К числу тех, чье любопытство разбередила загадка подобного поведения «большого» министра — финансов, с известных пор примкнул министр «малый» — юстиции — Муравьев [30].
Случилось так, что вскоре после ареста обанкротившегося московского богача Сергей Юльевич отправился в Крым, на ялтинское побережье.
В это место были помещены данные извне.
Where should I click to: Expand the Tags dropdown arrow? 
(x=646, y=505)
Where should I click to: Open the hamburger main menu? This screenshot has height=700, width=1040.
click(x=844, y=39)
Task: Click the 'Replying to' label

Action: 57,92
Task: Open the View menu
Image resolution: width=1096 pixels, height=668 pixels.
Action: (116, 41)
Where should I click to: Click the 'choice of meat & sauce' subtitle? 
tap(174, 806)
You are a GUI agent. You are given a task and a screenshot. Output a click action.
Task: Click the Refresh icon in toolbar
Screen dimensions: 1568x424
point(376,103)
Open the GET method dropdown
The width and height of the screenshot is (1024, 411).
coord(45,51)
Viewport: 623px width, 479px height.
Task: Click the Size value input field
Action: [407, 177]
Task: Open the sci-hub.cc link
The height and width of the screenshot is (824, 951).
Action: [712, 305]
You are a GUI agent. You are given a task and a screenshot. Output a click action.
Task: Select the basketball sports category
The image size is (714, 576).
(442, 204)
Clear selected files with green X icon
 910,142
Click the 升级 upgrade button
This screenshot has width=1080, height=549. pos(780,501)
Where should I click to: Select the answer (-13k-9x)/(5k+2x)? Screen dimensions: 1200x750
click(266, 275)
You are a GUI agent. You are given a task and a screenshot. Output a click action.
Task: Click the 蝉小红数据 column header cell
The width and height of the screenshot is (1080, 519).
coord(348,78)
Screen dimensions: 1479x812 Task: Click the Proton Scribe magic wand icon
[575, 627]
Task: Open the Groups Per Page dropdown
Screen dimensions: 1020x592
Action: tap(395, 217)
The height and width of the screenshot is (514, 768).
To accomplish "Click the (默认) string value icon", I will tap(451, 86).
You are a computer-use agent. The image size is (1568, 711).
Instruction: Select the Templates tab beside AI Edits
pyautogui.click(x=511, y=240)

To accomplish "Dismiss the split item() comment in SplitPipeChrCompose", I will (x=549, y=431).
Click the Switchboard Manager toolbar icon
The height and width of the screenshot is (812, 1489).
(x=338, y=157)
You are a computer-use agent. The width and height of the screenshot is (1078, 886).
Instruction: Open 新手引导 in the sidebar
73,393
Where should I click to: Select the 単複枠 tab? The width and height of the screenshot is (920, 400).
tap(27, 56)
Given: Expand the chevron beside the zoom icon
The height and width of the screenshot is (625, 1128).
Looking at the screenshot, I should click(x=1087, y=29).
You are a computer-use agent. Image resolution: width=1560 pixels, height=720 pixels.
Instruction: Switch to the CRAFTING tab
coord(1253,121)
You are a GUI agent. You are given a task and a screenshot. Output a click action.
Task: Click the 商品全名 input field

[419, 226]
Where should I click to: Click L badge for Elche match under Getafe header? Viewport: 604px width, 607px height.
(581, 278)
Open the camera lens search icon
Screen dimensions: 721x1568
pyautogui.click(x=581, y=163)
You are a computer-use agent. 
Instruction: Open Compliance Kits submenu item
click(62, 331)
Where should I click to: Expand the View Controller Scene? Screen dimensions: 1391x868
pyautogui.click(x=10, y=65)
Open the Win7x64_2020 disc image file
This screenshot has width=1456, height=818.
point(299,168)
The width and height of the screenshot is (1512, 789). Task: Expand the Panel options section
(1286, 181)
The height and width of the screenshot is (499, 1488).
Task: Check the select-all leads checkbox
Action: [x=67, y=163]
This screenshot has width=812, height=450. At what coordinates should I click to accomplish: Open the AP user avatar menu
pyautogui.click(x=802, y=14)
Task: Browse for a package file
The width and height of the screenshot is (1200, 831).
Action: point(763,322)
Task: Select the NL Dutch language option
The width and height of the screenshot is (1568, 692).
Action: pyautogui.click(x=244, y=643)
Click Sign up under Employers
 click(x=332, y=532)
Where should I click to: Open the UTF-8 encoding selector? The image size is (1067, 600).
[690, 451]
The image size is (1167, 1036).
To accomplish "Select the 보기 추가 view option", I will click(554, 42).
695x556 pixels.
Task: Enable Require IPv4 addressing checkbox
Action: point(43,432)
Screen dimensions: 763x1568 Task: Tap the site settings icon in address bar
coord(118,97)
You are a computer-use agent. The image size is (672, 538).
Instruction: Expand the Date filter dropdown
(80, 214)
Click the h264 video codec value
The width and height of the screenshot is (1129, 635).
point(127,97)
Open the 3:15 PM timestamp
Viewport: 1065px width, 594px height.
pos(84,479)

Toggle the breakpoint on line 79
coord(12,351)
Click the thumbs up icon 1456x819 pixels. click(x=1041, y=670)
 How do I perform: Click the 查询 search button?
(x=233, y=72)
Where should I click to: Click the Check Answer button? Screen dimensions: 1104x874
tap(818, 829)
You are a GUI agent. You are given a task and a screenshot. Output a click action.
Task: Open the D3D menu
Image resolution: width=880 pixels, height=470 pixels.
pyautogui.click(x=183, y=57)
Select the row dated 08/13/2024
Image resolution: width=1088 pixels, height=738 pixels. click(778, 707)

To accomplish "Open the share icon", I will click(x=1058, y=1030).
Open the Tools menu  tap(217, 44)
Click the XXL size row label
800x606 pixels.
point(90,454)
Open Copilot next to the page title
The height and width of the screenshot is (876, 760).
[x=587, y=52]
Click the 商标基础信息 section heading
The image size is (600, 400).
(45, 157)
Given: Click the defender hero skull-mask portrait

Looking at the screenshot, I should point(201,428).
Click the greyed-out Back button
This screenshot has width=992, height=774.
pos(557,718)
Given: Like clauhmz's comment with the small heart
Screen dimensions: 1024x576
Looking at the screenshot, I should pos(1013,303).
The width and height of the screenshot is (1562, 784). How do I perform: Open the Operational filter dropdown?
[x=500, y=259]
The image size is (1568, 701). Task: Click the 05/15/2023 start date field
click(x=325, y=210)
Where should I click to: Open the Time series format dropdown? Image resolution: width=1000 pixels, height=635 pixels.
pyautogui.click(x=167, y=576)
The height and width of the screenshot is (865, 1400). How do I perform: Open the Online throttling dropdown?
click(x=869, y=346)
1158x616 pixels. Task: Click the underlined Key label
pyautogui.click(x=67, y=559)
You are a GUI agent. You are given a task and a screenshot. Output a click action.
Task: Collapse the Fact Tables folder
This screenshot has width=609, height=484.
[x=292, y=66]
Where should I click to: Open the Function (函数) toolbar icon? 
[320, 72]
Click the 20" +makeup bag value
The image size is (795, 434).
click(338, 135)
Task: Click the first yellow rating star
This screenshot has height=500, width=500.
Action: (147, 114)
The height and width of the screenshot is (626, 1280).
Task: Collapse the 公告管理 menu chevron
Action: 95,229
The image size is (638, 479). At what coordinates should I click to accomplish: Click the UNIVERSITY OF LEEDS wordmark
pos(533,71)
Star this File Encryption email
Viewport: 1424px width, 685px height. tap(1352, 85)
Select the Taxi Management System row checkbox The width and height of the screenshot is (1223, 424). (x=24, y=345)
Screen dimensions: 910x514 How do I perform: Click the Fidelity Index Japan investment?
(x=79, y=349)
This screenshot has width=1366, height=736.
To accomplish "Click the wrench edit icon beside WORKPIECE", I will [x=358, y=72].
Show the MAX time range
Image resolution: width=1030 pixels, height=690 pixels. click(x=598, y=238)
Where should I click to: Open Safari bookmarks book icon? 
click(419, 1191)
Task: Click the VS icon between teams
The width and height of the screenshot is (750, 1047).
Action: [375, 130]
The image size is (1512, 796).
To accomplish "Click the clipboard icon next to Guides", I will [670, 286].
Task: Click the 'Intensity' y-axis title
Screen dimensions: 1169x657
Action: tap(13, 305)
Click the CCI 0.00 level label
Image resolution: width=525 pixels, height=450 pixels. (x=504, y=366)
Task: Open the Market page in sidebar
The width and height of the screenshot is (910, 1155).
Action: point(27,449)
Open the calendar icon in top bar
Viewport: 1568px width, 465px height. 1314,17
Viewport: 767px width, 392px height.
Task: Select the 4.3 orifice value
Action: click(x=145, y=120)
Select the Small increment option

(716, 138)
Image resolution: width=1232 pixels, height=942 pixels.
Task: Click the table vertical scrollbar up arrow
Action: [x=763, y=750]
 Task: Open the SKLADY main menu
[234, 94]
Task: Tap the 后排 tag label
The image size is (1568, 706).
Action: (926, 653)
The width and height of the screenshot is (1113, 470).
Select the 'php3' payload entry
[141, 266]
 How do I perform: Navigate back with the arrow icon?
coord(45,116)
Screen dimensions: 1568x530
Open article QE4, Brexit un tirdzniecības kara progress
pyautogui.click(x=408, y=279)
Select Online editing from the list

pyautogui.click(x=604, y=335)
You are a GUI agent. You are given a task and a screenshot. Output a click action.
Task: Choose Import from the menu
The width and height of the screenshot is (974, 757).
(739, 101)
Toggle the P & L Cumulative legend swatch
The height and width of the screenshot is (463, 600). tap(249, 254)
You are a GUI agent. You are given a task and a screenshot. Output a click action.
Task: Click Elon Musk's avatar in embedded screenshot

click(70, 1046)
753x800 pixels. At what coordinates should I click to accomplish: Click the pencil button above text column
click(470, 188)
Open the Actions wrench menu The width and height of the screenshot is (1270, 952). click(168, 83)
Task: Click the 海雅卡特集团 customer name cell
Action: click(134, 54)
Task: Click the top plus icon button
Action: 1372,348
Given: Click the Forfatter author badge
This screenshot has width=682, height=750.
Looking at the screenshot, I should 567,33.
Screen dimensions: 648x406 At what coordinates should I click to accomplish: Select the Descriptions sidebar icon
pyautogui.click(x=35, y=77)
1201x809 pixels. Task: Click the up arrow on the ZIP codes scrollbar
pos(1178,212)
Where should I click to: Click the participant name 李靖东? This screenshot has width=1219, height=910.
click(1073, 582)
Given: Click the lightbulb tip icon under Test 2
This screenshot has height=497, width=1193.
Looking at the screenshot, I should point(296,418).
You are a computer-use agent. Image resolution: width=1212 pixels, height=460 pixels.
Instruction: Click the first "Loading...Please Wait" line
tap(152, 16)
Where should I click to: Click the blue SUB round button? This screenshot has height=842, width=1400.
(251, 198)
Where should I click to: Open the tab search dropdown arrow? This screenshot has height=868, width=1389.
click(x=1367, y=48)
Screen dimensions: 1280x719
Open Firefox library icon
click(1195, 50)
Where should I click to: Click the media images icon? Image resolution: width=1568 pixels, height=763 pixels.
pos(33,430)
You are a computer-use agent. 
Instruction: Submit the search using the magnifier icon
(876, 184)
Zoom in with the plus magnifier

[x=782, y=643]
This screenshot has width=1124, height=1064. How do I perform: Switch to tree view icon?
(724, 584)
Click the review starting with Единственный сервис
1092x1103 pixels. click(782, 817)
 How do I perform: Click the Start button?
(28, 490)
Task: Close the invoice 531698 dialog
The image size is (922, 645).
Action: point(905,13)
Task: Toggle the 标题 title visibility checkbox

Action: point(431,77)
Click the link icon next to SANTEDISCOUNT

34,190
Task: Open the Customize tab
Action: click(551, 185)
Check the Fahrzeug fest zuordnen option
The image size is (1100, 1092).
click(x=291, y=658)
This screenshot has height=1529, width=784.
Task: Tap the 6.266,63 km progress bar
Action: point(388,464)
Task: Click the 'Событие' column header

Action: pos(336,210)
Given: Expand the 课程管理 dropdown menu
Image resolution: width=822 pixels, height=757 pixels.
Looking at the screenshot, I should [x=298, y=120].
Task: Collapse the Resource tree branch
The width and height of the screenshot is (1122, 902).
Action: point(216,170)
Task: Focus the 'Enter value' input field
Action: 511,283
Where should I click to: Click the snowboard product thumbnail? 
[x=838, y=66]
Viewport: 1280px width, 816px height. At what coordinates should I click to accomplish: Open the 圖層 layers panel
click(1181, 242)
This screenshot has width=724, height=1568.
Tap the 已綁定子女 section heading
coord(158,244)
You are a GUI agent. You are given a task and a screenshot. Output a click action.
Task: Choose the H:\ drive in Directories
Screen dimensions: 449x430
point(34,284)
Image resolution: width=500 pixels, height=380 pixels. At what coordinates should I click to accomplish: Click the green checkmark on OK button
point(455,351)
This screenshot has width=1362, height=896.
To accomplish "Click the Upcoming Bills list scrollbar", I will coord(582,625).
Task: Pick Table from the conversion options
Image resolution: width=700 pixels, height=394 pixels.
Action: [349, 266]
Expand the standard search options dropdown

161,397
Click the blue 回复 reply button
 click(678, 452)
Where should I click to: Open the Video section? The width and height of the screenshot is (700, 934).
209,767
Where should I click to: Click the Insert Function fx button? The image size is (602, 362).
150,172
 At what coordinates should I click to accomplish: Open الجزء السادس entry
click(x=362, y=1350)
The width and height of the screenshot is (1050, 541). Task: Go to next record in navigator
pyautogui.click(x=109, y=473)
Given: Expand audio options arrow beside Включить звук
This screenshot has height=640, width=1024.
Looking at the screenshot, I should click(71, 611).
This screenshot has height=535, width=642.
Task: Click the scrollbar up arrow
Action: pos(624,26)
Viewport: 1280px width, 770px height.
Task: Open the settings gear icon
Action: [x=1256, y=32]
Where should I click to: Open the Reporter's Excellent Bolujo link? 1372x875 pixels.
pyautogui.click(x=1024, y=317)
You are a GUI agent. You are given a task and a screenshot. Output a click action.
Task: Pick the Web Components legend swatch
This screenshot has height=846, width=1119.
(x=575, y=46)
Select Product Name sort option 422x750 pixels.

По обыкновению, туда на бархатный сезон съезжался весь Петербург.
Муравьев уже находился в Ялте, когда Витте приехал, и Сергей Юльевич, согласно приличиям, счел нужным его гам навестить.
Всегда было интересно и поучительно побеседовать с Николаем Валерьяновичем. Блестящего ума человек.
Обменялись столичными и государственными новостями, и Муравьев, к слову, неожиданно проговорил:
— Вы, Сергей Юльевич, без сомнения, знаете, что Горемыке вот–вот придется оставить свой пост, так у меня к вам нижайшая просьба. Не проводите на его место Сипягина!..
— Откуда вы взяли, что это случится? — выказал Сергей Юльевич искреннее удивление, — И почему думаете, Николай Валерьянович, что меня спросят об этом?
— Ну как же! — Муравьев рассмеялся. — Прошлый‑то раз вы высказались за Сипягина! Это многие знают…
— Но почему же вы уверены, что такое случится?! Горемыка ведь за границей…
(Они как раз с Рачковским раскатывали по Европе.)
— Сергей Александрович мне верно сказал [31], — не стал Муравьев таиться. — И перед государем уже замолвил… чтобы меня назначить!.. Посодействуйте и вы, Сергей Юльевич!
— Не сомневаюсь, что великому князю виднее… Только я про это, поверьте, первый раз слышу!.. Прошлый раз действительно посоветовались со мной… Но поступили же наоборот, — в свой черед усмехнулся Сергей Юльевич, и разговор об этом как‑то сам собою увял.
Но осталась между ними неловкость, чувствовалось: Муравьев ему не поверил. Предсказание же его исполнилось в точности. Не успел Сергей Юльевич вернуться из Крыма, как прочел указ о смешении Горемыки и о назначении Сипягина на его место.